**PASSAGE:**
Set 5: Working with logical statements

Set 5.1: Basic logical operations

Is 56 greater than 7?
56 > 7
Is 110 is equal to 12?
  • Hint: When comparing equality of numbers, you MUST use two equals!! ==
110 == 12
Is 32 less than or equal to 88?
32 <= 88
Is 100 equal to -10 squared?
  • Hint: Remember your PEMDAS and don’t forget to use parentheses!! Otherwise, your answer will not be right.
100 == (-10)^2
Is 100 not equal to -55?
  • Hint: Check if values are not equal with the logical operator !=. Generally speaking, exclamation marks mean “not.”
100 != -55
Is 75 greater than 75?
75 > 75
Is 12 raised to the 4th power (remember your exponent symbol!) less than 13 raised to the 3rd power?
12^4 < 13^3



Set 5.2: Compound logical statements

In all previous questions in this section, you wrote single logical statements - you used a logical operator to evaluate if a single statement was TRUE or FALSE. This time, write a compound logical statement to ask if: 100 is equal to 100 and 66 is equal to 66.
  • Engage with the template code below to get you started, and then adapt to answer the current question.
  • Statements with “and” will only evaluate as TRUE if BOTH conditions are TRUE. Simply use an ampersand & to combine logical statements.
  • Once you’ve got that down, try changing the numbers to see how the logic evaluates to TRUE and FALSE to develop a comfort with &.
# This example code asks: is 1 equal to 1 and is 2 equal to 5?
1 == 1 & 2 == 5
# This is equivalent, but the parentheses are your choice!
(1 == 1) & (2 == 5)
100 == 100 & 66 == 66
Is 100 greater than 87 and is 66 less than 12?
100 > 87  & 66 < 12
Is 100 greater than 50 and is 100 less than 150?
  • Hint: Even though we might say out loud, “Is 100 greater than 50 and less than 150?”, we need to write the code much more explicitly as: is 100 greater than 50 AND is 100 less than 150? We must write the two comparisons to 100 separately.
100 > 50  & 100 < 150
Is 50 greater than or equal 35, and is 60 equal to -20?
50 >= 35 & 60 == -20
Is 17 less than 111, and is 18 greater than 4, and (yes, another and!) is 66 not equal to 67?
  • Hint: All you need is more &!
17 < 111 & 18 > 4 & 66 != 67



Set 5.2.5: Compound logical statements with “or”

In the previous questions, you used & to evaluate whether multiple statements were all TRUE. We can also use an operator for “or”, the pipe operator | (located above your Enter/Return Key! Press: Shift and \), to evaluate whether at least one statement is TRUE.

  • Fair warning: Soon in the semester we will learn about a different symbol called pipe: %>%, which will be used more frequently in this class where we code in R. In the rest of the computing world, people think of | as the “default” pipe symbol.
Practice using | to ask: Is 100 greater than 87 or is 66 less than 12?
100 > 87  | 66 < 12
Is 100 greater than 50 or is 100 less than 150?

**INFORMATION SUPPLIED:**
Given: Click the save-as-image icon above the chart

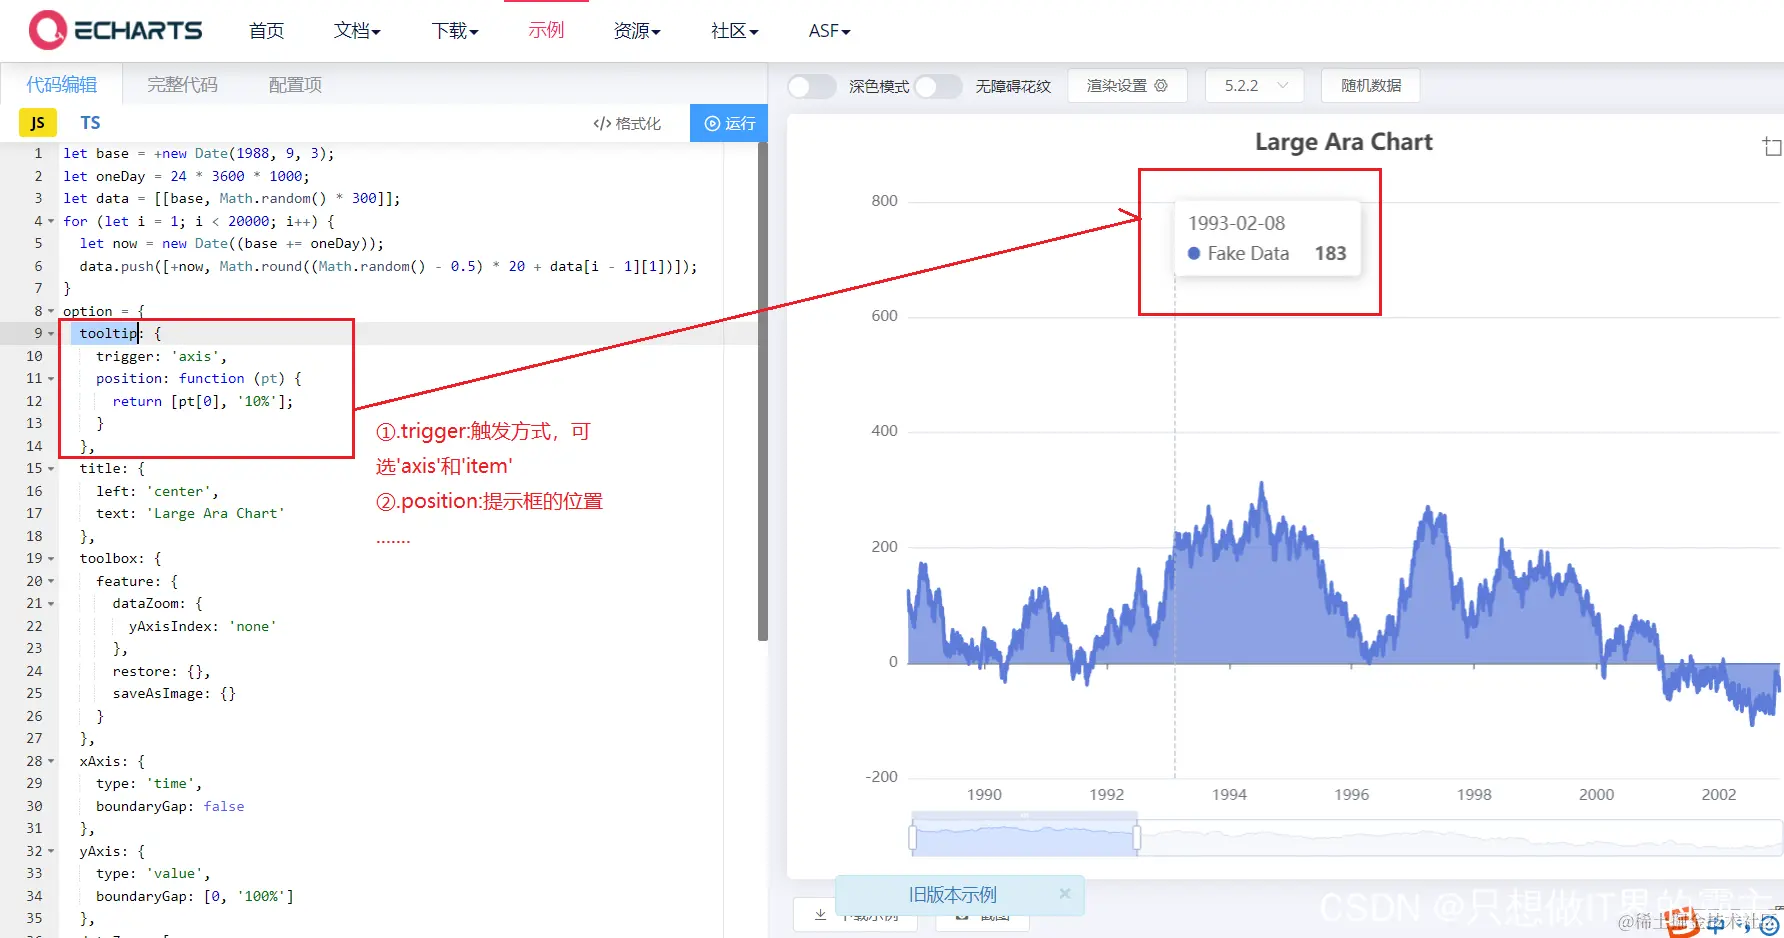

**INSTRUCTION 1:**
Rewrite the logical statements text from "Set 5.2: Compound" up to and including "the current question.", changing "template code" to "starter code".
**INSTRUCTION 2:**
Carry on the logical statements text from the point where it stops.

**RESPONSE 1:**
Set 5.2: Compound logical statements

In all previous questions in this section, you wrote single logical statements - you used a logical operator to evaluate if a single statement was TRUE or FALSE. This time, write a compound logical statement to ask if: 100 is equal to 100 and 66 is equal to 66.
  • Engage with the starter code below to get you started, and then adapt to answer the current question.

**RESPONSE 2:**
  • Hint: Again, Even though we might say out loud, “Is 100 greater than 50 and less than 150?”, we need to write the code much more explicitly as: is 100 greater than 50 AND is 100 less than 150? We must write the two comparisons to 100 separately.
100 > 50 | 100 < 150
Is 50 greater than or equal to 35, or is 60 equal to -20?
50 >= 35 | 60 == -20
Is 17 less than 111 and is 18 greater than 4, OR is 66 not equal to 67?
  • Hint: Use parentheses to split up the logic appropriately.
(17 < 111 & 18 > 4) | 66 != 67



Set 5.3: Working with variables and logical statements

For this section, you will perform logical comparisons on variables rather than directly on values. The goal of this activity is to get you into the habit of working preferentially with variables that stand in for values. This strategy makes your code cleaner and easier to work with.

The first example is templated for you. Remember: Variables should always start with a letter can should only contain letters, numbers, and underscores.

Is 12 greater than -4? Again, this is templated for you. Engage with and run this code to understand what it’s doing.
# First we define variables
value1 <- 12
value2 <- -4

# Then we compare variables INSTEAD OF comparing values 12 and -4
value1 > value2
Is 7 is equal to 5.44?
value1 <- 7
value2 <- 5.44

value1 == value2
Is 18 greater than 5 and is 11 less than 100?
  • Hint: You need to define four variables here!
comp1_val1 <- 18
comp1_val2 <- 5

comp2_val1 <- 11
comp2_val2 <- 100

comp1_val1 > comp1_val2 & comp2_val1 < comp2_val2



Set 5.4: Logical statements and functions

In this section, you will continue practicing logical operations (asking if something is TRUE or FALSE) incorporating functions into your code. The first question is templated for you.

Is the square root of 25 equal to 5? Run and engage with this code as practice!
sqrt(25) == 5

# Or with improved coding style:
value1 <- sqrt(25)  
value2 <- 5
value1 == value2
As you’ve seen in these exercises, the function nchar() asks how many characters are in a string (how long is a string?). See this function in action below. Again, run and engage with this code below as practice!
nchar("hello")

hello_phrase <- "hi there!" # there are 9 characters in this string including space and !
# Note that the answer is 9 and NOT 12 (the number of characters in the variable)
nchar(hello_phrase)

# Does the number of characters equal 10? Nope!
nchar(hello_phrase) ==  10
Now, use this function as part of your code to answer: Does the string “blazing” have the same number of characters as “saddles”?
  • Hint: You want to compare nchar("blazing") to nchar("saddles") using a logical operator that asks if two things are equal: ==.
  • Hint 2: Your code should print TRUE if done correctly (they both have 7 letters).
  • Hint 3: This is not a hint, but a suggestion to definitely watch this movie if you’ve never seen it.
nchar("blazing") == nchar("saddles")

# Or with improved coding style:
nchar_blazing <- nchar("blazing")
nchar_saddles <- nchar("saddles")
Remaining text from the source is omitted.